Joey is about seven levels of maturity and brilliance and compassion above those relationship newspaper columnists I grew up reading: the twins, Ann Landers and Abby of "Dear Abby." Often, I am blown away by Joey’s insight into the human psyche.

Last Week, Joey responded to a parenting question that dovetailed, sorta, to an issue I have with a great many poor mothers I see on the street. This week, she responded to a situation regarding a homeless person shoplifting.

Joey Garcia
I had complained about parenting skills in Homeless World, writing in the post "A long line and loot," on Nov. 20, "It was sad to see some of the woman with children that I saw this morning and see most days. Many of those kids are brutalized; they need more-loving mothers and the attention of their fathers."

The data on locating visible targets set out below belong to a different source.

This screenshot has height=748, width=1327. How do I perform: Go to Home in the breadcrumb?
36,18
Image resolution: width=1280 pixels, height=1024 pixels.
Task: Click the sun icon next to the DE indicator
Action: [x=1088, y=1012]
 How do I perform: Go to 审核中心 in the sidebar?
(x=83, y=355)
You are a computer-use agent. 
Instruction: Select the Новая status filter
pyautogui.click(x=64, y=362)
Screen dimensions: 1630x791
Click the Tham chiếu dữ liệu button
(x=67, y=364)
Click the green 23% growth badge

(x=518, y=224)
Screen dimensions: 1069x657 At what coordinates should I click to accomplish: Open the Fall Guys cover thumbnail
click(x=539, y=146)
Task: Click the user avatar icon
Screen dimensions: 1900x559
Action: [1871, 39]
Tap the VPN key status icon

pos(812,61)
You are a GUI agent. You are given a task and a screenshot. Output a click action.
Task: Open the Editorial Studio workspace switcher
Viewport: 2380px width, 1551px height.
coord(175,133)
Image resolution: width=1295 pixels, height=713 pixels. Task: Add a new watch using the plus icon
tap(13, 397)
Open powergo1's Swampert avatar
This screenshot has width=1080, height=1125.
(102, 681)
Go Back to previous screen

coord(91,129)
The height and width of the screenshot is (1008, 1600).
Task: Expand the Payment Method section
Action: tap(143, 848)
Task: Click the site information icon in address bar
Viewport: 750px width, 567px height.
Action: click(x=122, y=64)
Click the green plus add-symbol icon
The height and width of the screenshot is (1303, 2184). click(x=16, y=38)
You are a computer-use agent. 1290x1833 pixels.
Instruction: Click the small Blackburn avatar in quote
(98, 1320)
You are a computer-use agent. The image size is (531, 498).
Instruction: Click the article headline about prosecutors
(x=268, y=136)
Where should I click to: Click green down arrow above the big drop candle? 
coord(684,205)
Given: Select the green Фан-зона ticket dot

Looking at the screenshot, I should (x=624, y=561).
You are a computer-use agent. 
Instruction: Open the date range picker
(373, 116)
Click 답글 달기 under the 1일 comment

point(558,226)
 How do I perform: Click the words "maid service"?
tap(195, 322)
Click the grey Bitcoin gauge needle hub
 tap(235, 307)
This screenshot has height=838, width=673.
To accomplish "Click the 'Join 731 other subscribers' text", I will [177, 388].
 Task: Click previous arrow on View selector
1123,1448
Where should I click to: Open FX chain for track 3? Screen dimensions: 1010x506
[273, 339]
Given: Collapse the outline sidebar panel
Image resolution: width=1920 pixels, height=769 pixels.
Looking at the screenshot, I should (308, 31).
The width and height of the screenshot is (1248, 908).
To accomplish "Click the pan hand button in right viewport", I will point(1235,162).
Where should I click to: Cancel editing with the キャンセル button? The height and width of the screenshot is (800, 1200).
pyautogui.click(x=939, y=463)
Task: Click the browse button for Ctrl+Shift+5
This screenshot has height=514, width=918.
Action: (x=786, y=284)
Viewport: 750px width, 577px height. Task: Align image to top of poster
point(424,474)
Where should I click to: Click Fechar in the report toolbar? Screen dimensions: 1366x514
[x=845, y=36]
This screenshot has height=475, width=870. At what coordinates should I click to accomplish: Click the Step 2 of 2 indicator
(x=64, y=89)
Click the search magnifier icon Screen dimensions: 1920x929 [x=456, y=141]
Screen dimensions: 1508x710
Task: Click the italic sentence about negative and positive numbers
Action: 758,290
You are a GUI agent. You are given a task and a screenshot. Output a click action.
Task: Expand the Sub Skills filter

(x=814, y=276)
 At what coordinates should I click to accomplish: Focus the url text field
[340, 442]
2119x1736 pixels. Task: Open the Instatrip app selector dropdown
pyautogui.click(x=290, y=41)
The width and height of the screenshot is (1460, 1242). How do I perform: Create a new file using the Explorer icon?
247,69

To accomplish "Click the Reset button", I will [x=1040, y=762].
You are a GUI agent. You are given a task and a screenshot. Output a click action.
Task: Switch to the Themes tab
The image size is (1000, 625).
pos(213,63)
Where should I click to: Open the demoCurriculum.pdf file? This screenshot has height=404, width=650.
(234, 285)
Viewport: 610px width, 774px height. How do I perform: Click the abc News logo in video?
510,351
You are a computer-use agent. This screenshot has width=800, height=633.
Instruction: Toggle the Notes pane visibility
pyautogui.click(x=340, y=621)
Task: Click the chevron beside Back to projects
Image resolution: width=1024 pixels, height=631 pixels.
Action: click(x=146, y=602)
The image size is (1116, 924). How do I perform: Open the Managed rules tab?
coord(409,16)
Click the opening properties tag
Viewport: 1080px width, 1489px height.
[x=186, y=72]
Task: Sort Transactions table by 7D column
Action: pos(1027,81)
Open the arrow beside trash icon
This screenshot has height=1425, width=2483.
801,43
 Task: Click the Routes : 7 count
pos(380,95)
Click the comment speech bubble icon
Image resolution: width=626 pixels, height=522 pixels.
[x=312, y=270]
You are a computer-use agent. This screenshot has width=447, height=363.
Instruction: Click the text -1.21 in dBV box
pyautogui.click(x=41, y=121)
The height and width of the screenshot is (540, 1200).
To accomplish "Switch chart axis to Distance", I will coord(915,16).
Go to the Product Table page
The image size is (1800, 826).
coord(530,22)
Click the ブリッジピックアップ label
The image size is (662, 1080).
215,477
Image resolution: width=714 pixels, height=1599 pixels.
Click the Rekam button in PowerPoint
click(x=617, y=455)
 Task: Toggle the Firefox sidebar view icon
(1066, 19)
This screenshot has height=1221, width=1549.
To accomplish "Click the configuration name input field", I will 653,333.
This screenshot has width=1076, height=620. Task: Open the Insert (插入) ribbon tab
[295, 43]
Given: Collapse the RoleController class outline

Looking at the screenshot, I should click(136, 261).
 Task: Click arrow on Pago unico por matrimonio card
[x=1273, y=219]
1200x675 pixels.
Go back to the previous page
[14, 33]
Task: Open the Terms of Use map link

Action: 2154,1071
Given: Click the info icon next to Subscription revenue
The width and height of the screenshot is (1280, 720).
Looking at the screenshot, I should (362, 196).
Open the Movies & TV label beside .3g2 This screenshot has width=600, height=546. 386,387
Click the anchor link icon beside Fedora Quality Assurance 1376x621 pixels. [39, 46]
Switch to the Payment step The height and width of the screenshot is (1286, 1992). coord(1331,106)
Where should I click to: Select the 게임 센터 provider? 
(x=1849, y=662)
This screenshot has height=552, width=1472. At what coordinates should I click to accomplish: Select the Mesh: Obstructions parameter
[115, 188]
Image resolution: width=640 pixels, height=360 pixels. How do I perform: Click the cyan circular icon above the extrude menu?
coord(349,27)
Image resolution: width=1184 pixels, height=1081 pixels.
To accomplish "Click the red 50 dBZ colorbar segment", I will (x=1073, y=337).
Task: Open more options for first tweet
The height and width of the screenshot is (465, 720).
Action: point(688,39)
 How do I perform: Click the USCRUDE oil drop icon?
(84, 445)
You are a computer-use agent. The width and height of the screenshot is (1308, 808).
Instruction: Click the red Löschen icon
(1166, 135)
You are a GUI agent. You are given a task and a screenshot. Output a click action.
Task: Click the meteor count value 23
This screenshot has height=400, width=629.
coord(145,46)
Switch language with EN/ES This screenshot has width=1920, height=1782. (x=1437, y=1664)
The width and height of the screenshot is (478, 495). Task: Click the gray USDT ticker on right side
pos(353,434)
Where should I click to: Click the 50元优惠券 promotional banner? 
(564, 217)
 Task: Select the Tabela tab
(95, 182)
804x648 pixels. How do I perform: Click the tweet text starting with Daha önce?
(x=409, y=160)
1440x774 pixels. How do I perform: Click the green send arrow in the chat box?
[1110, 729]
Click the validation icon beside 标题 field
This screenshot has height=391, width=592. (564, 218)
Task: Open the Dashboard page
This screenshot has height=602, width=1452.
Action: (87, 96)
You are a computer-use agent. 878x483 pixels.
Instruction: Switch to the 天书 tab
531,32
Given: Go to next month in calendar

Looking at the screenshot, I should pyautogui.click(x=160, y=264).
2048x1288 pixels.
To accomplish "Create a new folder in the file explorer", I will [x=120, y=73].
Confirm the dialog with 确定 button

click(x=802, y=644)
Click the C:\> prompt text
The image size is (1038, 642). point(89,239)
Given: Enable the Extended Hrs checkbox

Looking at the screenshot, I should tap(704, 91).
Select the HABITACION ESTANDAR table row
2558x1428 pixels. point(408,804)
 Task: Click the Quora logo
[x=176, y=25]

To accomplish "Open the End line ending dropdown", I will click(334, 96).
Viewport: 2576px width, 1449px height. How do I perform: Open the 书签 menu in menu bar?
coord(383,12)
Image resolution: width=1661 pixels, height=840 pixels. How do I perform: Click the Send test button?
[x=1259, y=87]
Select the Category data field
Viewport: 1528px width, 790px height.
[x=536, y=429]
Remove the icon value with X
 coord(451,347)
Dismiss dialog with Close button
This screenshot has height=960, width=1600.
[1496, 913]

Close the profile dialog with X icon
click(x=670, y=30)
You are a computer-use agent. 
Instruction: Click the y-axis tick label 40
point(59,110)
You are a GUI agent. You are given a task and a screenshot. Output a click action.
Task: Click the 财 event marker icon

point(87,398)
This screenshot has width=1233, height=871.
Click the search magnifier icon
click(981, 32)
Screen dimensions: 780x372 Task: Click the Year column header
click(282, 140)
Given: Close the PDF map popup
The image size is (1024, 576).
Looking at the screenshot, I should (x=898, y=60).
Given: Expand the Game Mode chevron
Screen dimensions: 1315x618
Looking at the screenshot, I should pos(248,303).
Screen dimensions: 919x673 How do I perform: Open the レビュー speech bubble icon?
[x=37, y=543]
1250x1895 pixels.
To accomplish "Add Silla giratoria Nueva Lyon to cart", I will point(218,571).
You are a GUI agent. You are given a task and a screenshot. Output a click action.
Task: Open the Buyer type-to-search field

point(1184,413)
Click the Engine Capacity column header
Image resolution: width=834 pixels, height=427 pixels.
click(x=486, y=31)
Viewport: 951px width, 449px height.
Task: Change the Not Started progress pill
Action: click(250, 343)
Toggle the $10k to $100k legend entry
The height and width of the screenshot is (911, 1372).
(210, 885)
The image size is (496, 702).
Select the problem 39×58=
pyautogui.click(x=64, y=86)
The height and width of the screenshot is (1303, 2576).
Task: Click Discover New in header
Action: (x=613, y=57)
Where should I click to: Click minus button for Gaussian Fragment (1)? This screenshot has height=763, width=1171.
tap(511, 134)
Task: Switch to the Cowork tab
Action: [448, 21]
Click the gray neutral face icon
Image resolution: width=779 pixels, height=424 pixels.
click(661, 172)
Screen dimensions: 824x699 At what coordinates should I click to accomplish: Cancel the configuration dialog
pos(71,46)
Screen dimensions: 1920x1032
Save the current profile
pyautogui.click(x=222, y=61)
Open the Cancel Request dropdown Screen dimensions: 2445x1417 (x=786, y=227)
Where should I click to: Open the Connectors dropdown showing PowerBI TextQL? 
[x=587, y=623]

This quote by Joey Garcia, from her 11/25/10 column of "Ask Joey" in the Sacramento News & Review snags the pith of how parents should be.  Listen up, you homeless parents:
Good parenting always places the best interest of the child above a parent’s own perceived needs and desires. Parenting is an opportunity for adults to learn how to be selfless, a key skill of maturity.
In THIS week's issue [for 12/2/10], Joey responds to this concern from a reader:

What do you do when you see a homeless person stealing? I was in a Grocery Outlet store, and this woman came in who, obviously from her smell and appearance, lived on the streets. She shoplifted a few items righ in front of me, and I was so startled I didn't say anything. She left immediately and, as I was thinking about it, I started justifying her action because of the crazy social-service system we have. What do you think?
Joey's response:
If it happens again, it's unlikely that you will be as surprised.  So try this: Admit to the person, if it feels safe to do so, that you observed the act of stealing.   Offer to buy the item as a gift if she (or he) puts it back on the shelf.  Then after the person exits, alert the store manager.  After all, if you owned or managed the store, wouldn't you want to know?
Funny thing that is not at all funny is that I have myself recently been flustered by being told by a homeless person of his theft.

A homeless guy, whom I'll call Charlie, who was "the life of the party" at the mission when I knew him about a year ago, recently returned. Apparently, for his interests, Sacramento and the mission have changed for the worse. As compared to a year ago, he is prevented from doing the things he likes to and in engaging in his slightly-illegal business — so he's leaving in a matter of days for Colorado.

Yesterday, he told me, with some giggling pride, that he stole some person's backpack at the train station and now has a cellphone.

I wish I had at least loudly voiced disapproval, but I've gotten acclimated to the wanton ways of homelessness, including my own wry acceptance of rascality by grown men.

Someone with us asked what else was in the backpack and Charlie said, in an offhanded way, but with a smile, "Just some college papers and clothes."

There's not an inkling of thought about the person who owned the stolen backpack, and how losing one's stuff is painful and disruptive.

I think that Joey's response to the woman who witnessed a homeless person shoplifting was perfect: Compassionate, yet intolerant of theft.

Tonight at the mission I'm going to let Charlie know I think it was wrong for him to have taken the backpack. Concerns for my own well-being in the homeless realm prevent me from doing more.  I'll just slink off to the corner and lick wounds that I don't have.